* Input data *
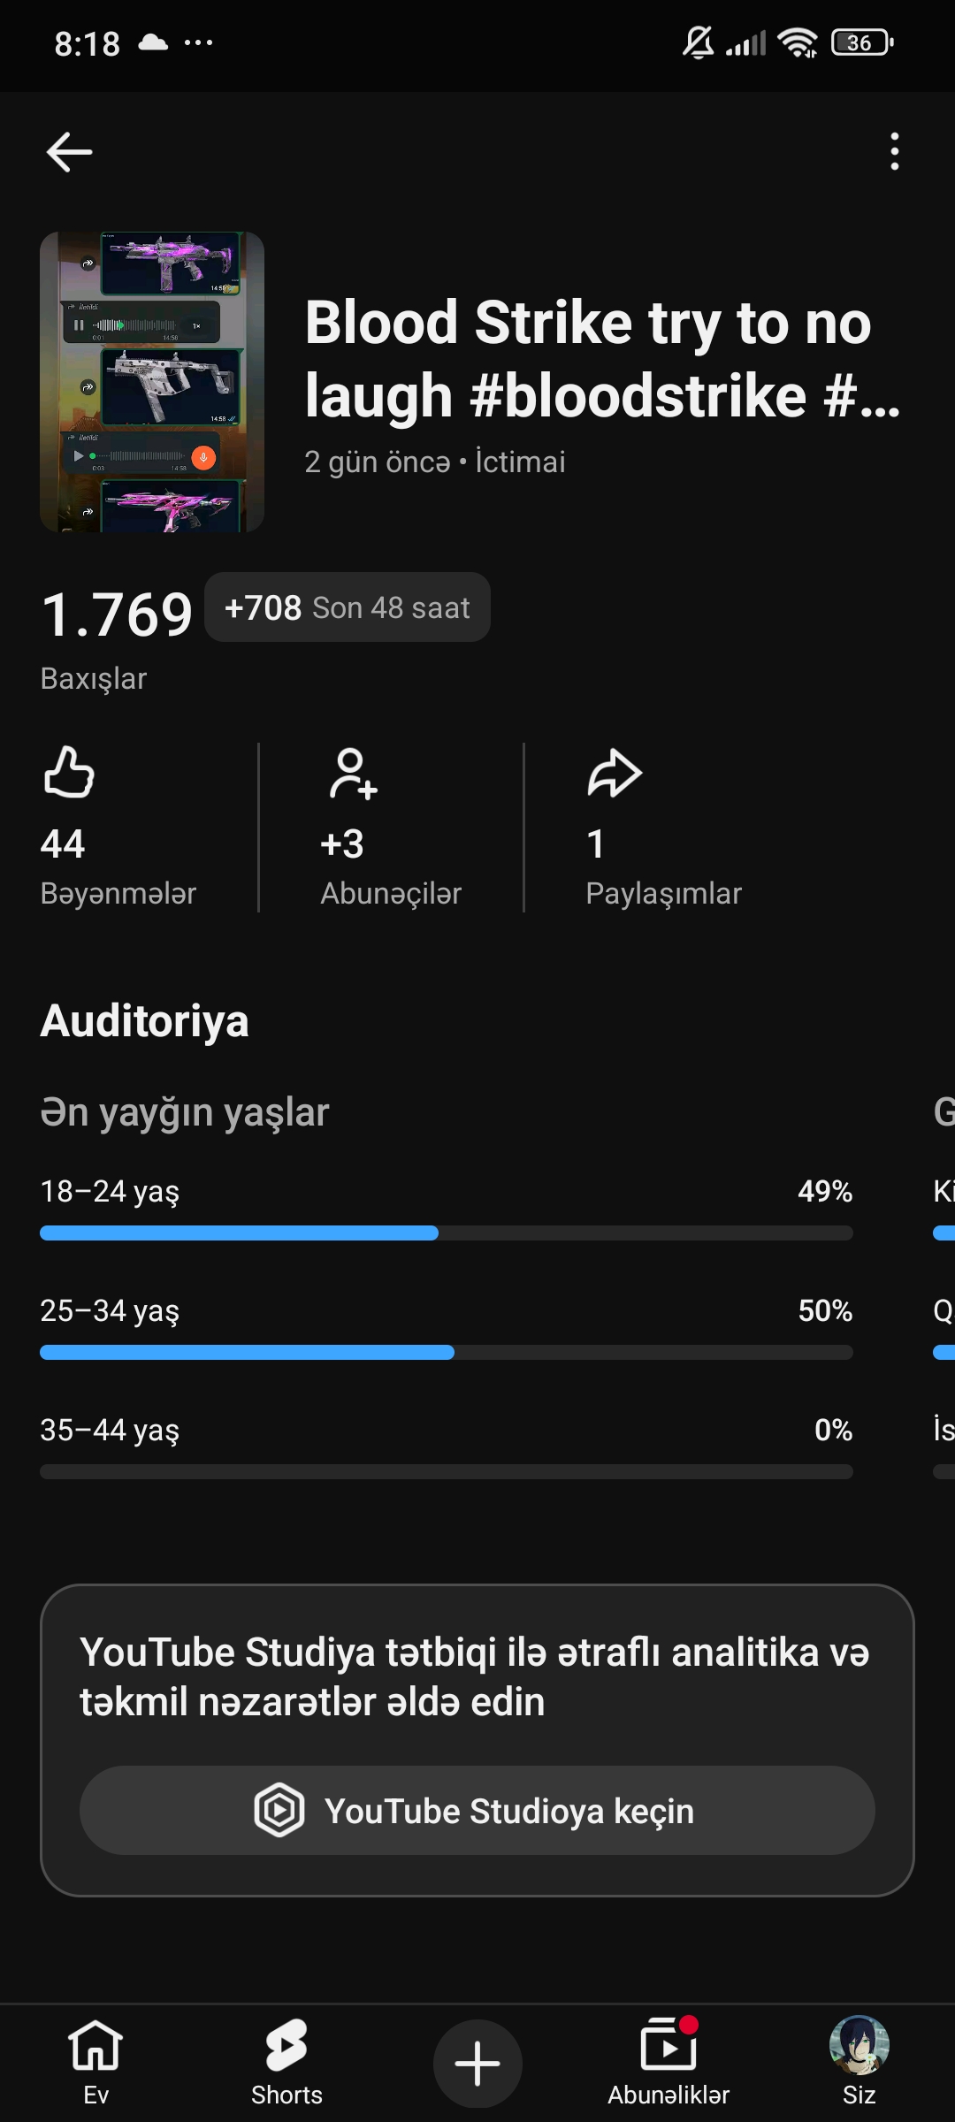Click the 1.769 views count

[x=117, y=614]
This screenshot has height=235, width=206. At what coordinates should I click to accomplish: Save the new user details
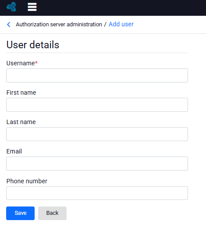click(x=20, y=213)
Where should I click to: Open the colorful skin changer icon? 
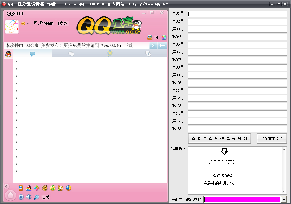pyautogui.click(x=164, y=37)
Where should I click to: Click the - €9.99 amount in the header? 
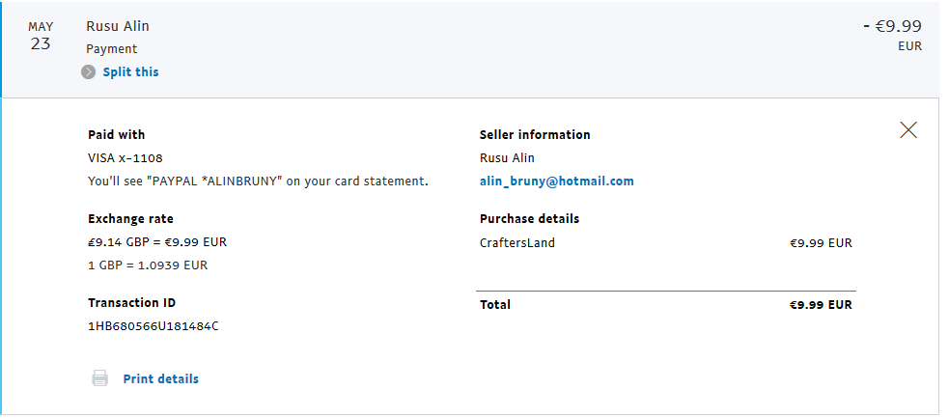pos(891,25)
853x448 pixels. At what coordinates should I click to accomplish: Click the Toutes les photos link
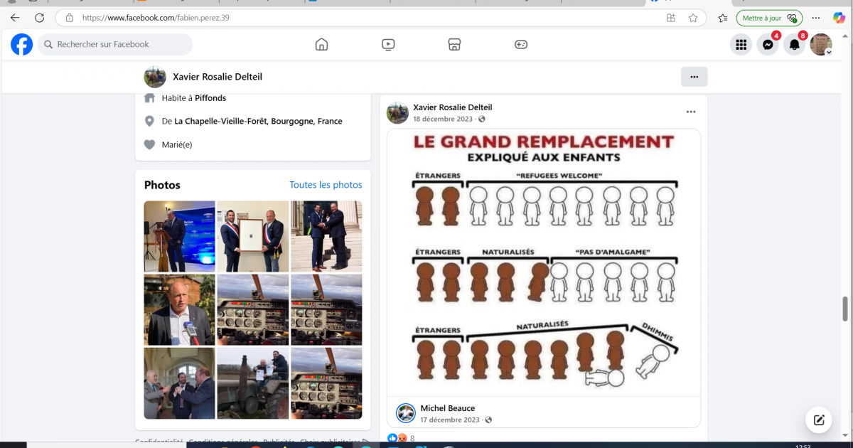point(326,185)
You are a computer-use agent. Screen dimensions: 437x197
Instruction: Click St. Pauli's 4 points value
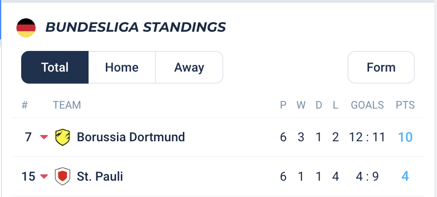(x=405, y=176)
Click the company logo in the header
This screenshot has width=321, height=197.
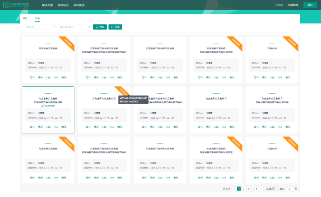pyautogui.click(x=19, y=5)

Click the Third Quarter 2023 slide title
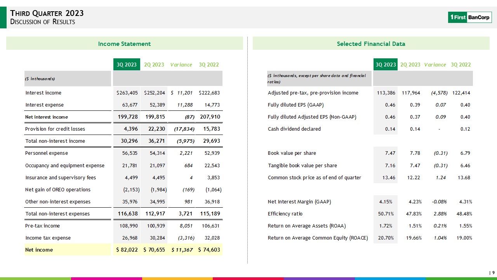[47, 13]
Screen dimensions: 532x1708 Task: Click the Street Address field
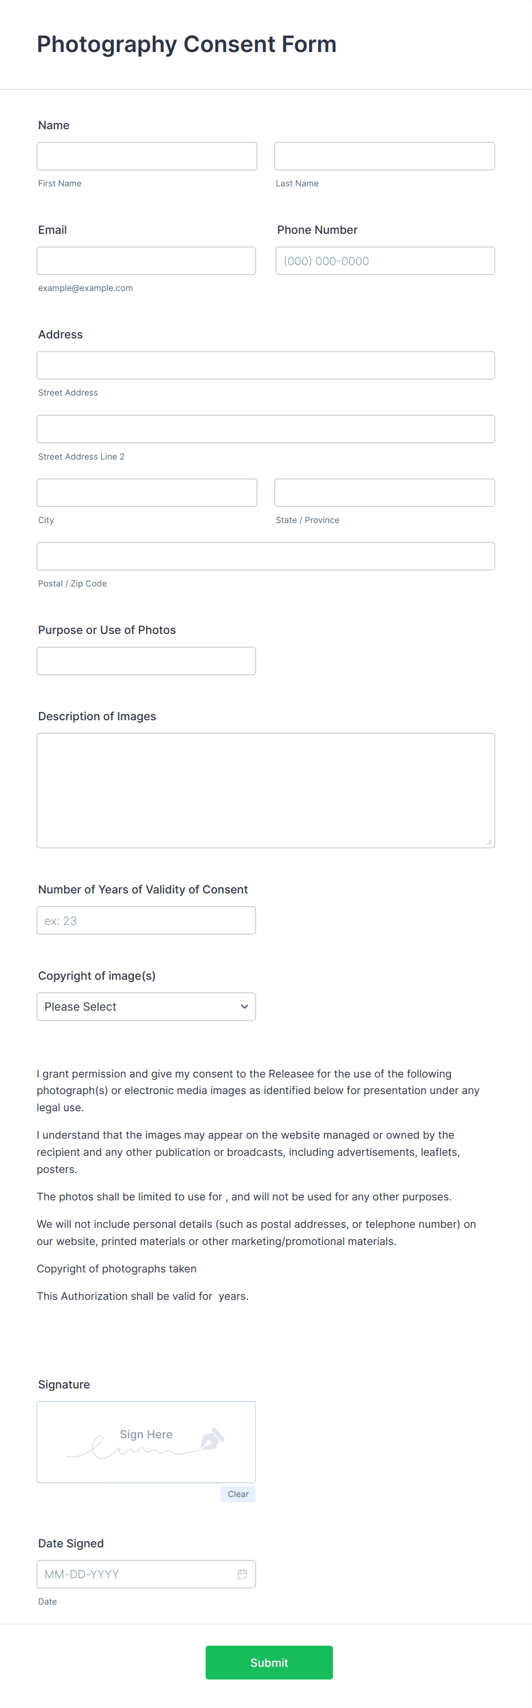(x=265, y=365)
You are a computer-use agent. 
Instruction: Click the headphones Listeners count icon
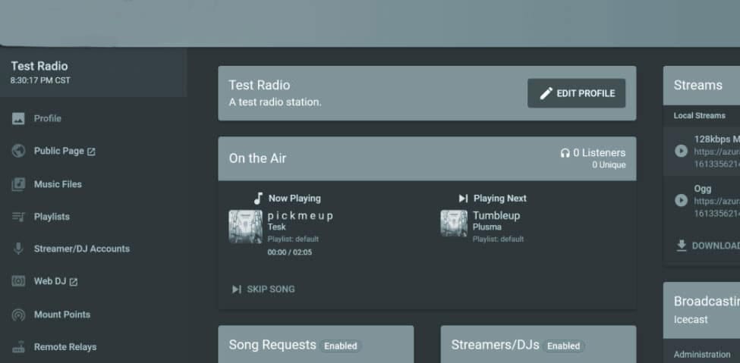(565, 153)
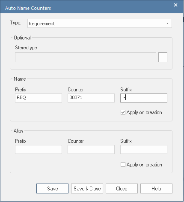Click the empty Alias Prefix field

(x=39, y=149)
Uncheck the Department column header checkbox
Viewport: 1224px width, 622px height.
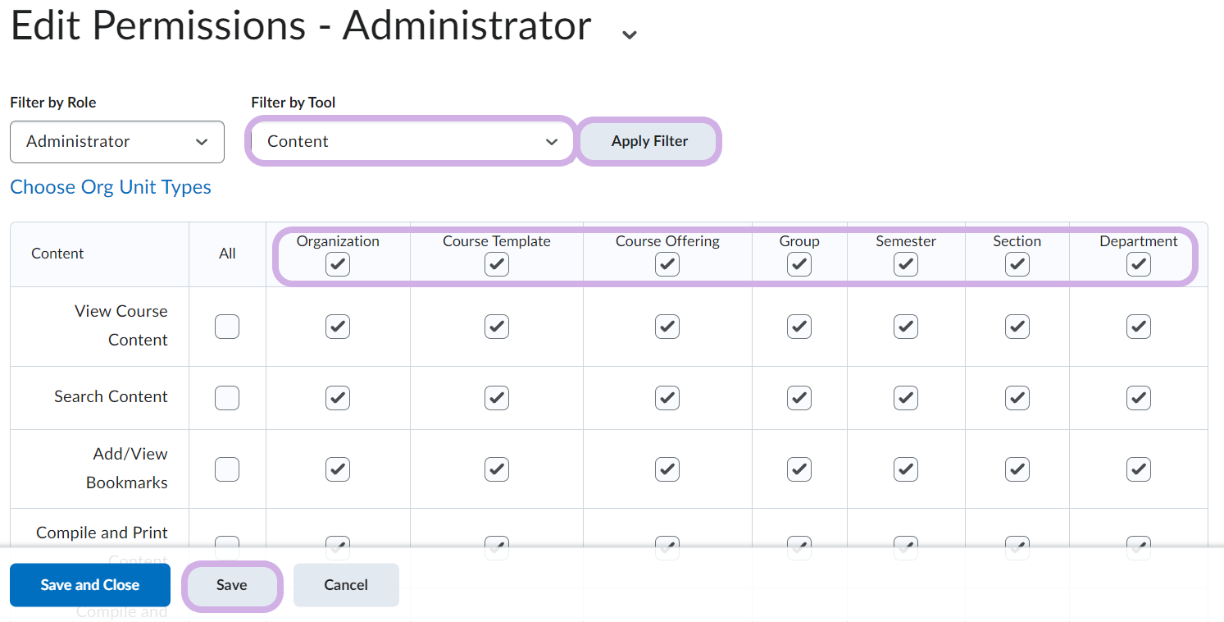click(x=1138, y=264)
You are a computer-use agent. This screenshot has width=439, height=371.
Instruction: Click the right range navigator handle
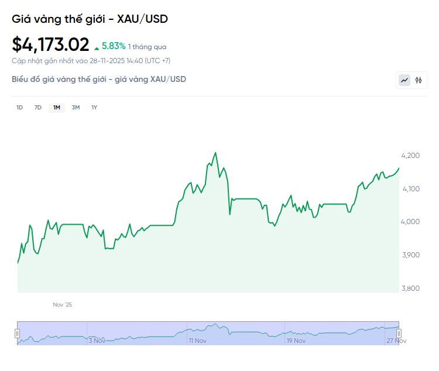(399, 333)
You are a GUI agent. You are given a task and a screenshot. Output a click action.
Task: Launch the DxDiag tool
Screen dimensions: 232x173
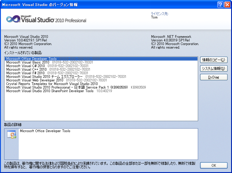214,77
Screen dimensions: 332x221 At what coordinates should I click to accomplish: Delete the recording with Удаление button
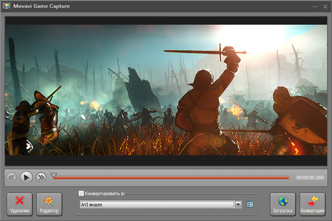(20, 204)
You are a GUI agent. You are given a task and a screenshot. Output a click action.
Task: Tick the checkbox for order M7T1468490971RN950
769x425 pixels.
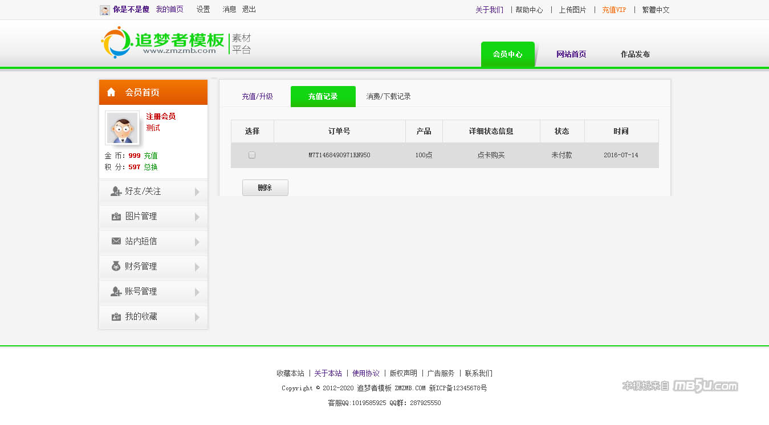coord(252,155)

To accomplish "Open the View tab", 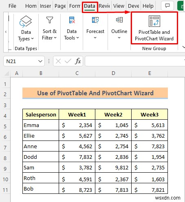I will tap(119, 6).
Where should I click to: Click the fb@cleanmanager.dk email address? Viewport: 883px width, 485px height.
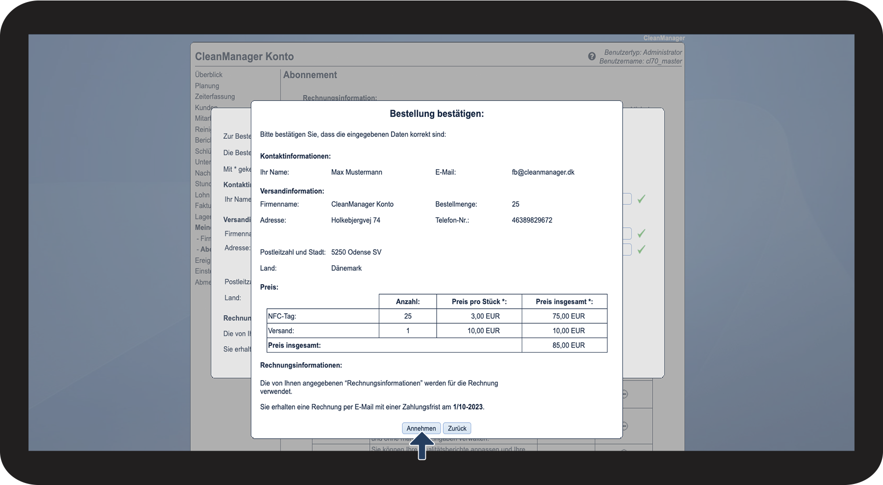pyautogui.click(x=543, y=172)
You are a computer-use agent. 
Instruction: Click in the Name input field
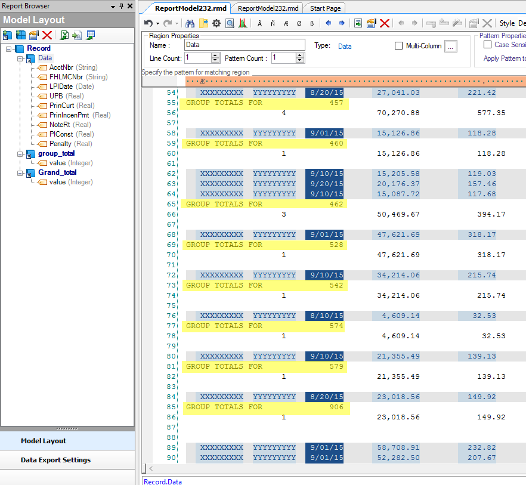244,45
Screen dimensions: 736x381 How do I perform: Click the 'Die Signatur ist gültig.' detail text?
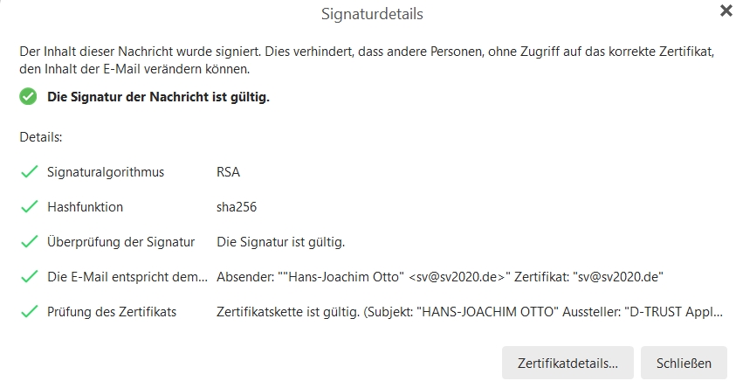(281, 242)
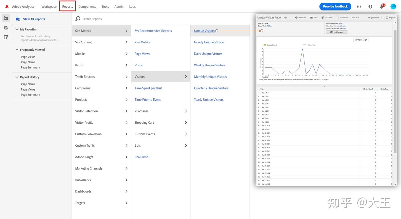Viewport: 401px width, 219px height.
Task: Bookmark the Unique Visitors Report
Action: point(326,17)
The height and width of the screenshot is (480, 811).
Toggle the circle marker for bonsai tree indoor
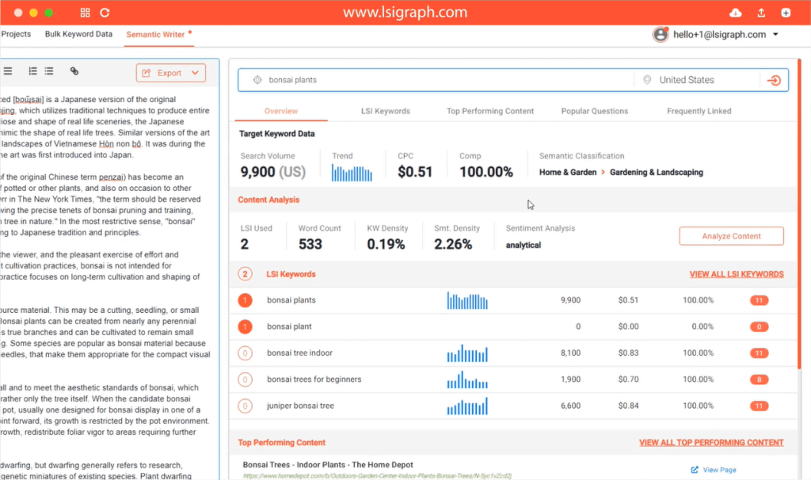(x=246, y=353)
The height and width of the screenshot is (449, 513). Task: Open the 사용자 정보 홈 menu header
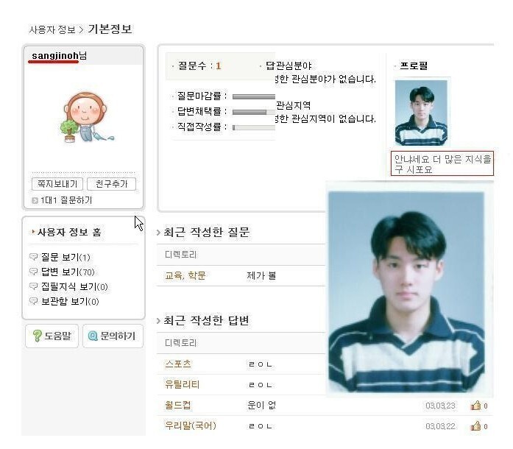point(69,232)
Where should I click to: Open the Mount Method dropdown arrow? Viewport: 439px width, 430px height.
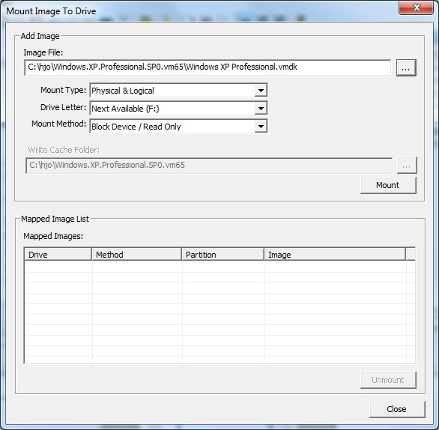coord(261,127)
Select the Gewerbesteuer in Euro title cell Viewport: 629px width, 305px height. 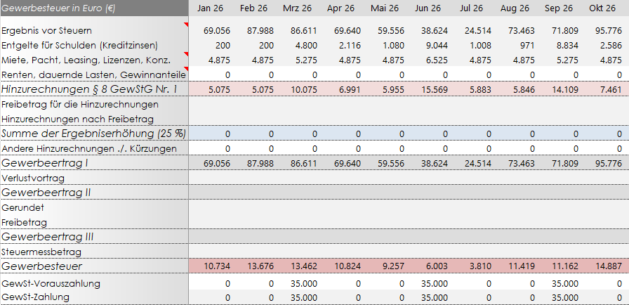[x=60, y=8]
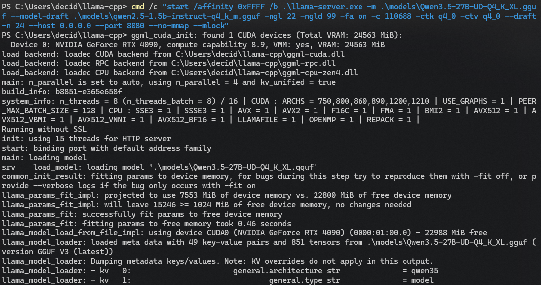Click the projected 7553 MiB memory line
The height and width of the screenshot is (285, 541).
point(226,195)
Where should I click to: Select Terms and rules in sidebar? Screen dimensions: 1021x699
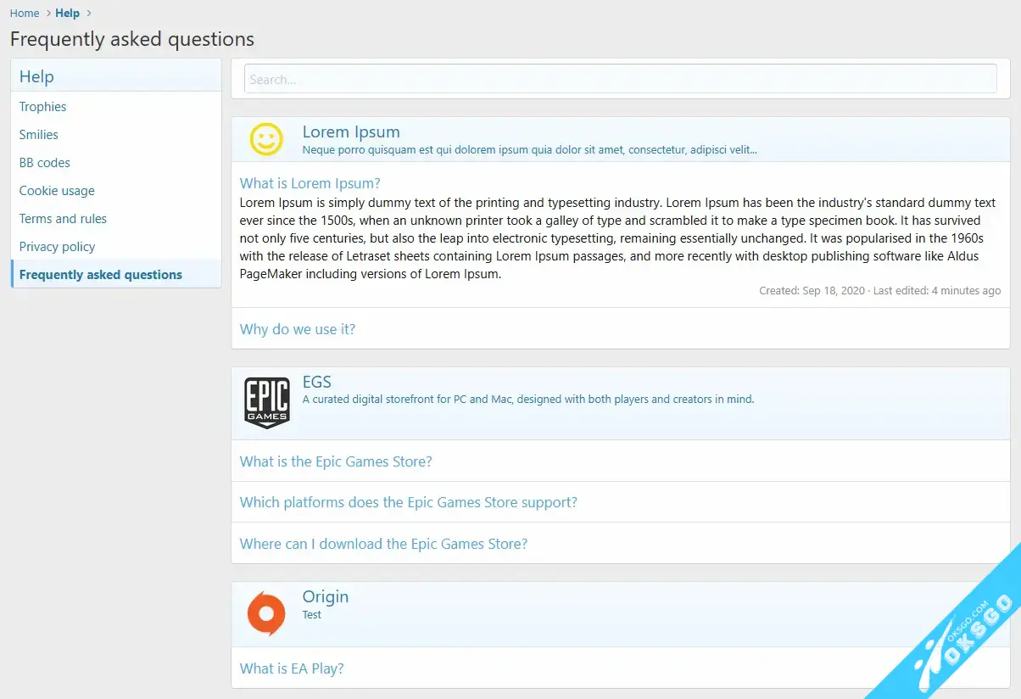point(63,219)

* What this task involves *
Read the data above and count the lines that include "computer". Answer only with the count.

* Written answer *
4